At a minimum, this means:
- GA4 events configured correctly
- Search Console connected
- Call tracking where phone enquiries matter
- Some link between SEO data and CRM or lead tracking
Without this, you can see traffic but not outcomes.
2) Intent-led content planning
Keyword volume alone is a poor planning tool.
Platforms like SEMrush categorise keywords by intent: informational, commercial, and transactional. Commercial and transactional searches consistently signal higher purchase intent, even when search volume is lower.
A good SEO system plans content around intent first, not traffic potential.
3) Conversion built into the site
SEO doesn’t end when someone lands on a page.
If service pages are unclear, trust signals are weak, or calls to action are buried, traffic is wasted. Conversion optimisation and SEO are not separate disciplines. They rely on each other.
Research from McKinsey consistently shows that customer journeys are non-linear. Buyers move across multiple touchpoints, channels, and timeframes before converting. SEO pages need to support that journey, not operate in isolation.
4) Scalable reporting
Good reporting shouldn’t require manual explanation every month.
When the system is built properly, SEO outcomes can be tracked consistently and explained in plain language. Not all SEO systems are equal. Systems built around outcomes make real measurement possible.
Aligning SEO And Sales For Better Measurement Of ROI

Even strong SEO data becomes meaningless if marketing and sales aren’t aligned.
This usually breaks down around one word. “Lead”.
If marketing reports enquiries and sales only values opportunities, everyone ends up frustrated.

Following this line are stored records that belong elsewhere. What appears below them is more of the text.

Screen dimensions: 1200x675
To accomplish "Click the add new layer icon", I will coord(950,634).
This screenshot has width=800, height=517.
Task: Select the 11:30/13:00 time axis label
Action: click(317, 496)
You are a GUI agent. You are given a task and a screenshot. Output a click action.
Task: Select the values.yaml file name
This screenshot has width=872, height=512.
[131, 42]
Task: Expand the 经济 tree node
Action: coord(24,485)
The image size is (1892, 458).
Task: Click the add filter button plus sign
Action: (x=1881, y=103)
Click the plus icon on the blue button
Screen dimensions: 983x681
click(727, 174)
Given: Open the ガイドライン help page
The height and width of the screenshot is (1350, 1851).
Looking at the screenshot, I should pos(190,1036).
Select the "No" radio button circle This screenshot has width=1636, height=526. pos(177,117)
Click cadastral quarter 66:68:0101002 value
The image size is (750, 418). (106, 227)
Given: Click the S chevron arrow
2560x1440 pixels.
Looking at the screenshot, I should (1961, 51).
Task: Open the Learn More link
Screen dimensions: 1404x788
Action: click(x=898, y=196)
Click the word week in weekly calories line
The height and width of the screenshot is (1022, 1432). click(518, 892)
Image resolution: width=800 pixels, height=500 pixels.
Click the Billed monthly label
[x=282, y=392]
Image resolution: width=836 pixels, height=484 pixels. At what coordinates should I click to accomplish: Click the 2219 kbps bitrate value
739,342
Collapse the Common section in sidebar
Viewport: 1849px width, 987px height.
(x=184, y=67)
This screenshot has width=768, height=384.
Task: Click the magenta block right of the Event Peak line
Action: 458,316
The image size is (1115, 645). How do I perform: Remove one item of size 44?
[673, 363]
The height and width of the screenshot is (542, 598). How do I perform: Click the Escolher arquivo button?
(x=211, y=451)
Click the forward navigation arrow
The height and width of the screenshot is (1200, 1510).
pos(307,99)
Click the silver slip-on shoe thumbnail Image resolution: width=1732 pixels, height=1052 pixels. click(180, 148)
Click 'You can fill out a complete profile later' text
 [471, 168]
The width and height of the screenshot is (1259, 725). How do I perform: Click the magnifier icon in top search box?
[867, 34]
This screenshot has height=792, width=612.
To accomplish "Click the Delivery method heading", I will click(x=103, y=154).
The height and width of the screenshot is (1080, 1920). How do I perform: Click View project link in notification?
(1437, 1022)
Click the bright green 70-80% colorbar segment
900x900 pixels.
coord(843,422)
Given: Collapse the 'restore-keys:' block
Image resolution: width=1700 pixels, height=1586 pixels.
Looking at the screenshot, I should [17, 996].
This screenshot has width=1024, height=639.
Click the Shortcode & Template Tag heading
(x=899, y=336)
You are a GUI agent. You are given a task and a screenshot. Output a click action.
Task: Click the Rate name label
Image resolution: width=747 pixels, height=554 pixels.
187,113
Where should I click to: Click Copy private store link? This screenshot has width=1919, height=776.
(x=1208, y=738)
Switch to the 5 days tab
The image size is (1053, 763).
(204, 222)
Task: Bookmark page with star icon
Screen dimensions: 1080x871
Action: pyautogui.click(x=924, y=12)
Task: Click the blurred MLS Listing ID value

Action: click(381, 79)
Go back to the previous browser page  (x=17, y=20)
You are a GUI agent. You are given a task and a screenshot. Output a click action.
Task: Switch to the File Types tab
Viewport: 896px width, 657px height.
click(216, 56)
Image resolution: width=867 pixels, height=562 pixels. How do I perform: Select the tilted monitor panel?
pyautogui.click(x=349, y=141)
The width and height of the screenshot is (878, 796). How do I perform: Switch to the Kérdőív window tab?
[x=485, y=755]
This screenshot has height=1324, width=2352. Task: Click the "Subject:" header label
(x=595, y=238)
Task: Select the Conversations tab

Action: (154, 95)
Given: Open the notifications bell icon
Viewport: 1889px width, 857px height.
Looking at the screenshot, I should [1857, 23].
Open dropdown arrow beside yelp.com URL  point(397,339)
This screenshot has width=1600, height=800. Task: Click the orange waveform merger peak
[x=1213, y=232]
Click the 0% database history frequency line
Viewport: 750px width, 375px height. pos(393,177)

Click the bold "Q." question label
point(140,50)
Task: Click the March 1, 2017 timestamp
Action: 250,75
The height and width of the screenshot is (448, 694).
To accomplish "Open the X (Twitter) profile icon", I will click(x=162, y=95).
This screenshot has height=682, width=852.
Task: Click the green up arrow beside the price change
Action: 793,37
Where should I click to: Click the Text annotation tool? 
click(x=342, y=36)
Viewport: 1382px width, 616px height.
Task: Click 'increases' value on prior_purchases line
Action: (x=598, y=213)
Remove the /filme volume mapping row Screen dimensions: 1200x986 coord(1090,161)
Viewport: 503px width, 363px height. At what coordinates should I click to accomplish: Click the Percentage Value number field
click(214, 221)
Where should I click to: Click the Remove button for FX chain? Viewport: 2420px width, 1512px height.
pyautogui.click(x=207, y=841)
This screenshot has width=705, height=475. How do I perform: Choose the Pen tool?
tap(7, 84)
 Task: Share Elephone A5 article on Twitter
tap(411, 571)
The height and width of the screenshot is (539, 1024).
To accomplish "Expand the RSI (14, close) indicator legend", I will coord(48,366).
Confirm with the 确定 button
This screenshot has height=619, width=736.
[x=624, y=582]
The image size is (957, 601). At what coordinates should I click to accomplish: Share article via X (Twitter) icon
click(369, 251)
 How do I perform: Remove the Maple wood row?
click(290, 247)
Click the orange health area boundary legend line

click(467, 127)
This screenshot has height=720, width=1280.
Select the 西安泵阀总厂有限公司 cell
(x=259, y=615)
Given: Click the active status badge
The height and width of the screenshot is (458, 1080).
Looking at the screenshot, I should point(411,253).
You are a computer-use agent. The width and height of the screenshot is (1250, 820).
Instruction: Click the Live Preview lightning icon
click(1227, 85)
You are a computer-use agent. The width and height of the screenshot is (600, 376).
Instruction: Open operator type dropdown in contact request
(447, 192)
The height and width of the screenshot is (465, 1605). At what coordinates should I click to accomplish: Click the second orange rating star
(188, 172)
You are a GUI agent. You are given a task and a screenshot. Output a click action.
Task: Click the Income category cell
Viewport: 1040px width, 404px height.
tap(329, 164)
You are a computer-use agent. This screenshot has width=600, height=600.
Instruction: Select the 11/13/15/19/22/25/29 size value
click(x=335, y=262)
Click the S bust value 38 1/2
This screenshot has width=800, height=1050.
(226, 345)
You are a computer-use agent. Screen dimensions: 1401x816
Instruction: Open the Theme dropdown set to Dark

Good agencies help align definitions early:
- What counts as a lead
- What makes a lead qualified
- Which stages matter in the pipeline
- What deal sizes and close rates look like
Shared definitions turn SEO reporting into something sales teams actually trust.
One caveat worth stating plainly. Not every business needs perfect attribution. Smaller service businesses often don’t need enterprise-level tracking to make good decisions. But relying on rankings alone is still a bad idea.
Directional data is fine. Blind spots are not.
Reporting That Makes Sense To Your Client
Business owners and busy executives don’t need more charts.
They need clarity.
Effective SEO reporting answers questions like:
- How many enquiries came from organic search?
- How many of those turned into real opportunities?
- How much revenue did SEO influence?
Instead of talking about keyword positions, good reports say things like:
- Organic search drove 23 percent of new opportunities this quarter.
- Qualified organic enquiries increased while total traffic stayed flat.
- SEO influenced deals that later closed through other channels.
Dashboards that matter focus on pipeline contribution, lead quality trends, assisted conversions, and revenue by page or campaign.
Here’s an example of a real life 90 day SEO report that in an instant gives the client understanding how much SEO drives their companies revenue & growth.

As you can see in a quick snapshot the most important drivers are discussed and compared against revenue.
How much revenue was generated - what traffic drove this revenue - how did SEO rankings contribute to this result.
Rankings still exist in the background.
But not the headline, they just help to paint the full picture!
Where to From Here?
SEO success is not about how many keywords you rank for or how much traffic you generate.
It’s about what that visibility produces.
Leads. Opportunities. Revenue. Long-term value.
Rankings and traffic still matter, but they are inputs.
Outcomes are the goal.
That’s why a good SEO system matters.
Without it, measurement stays shallow.
What you can’t measure you can’t improve - so just measure your SEO… the right way you’ve learned in this article.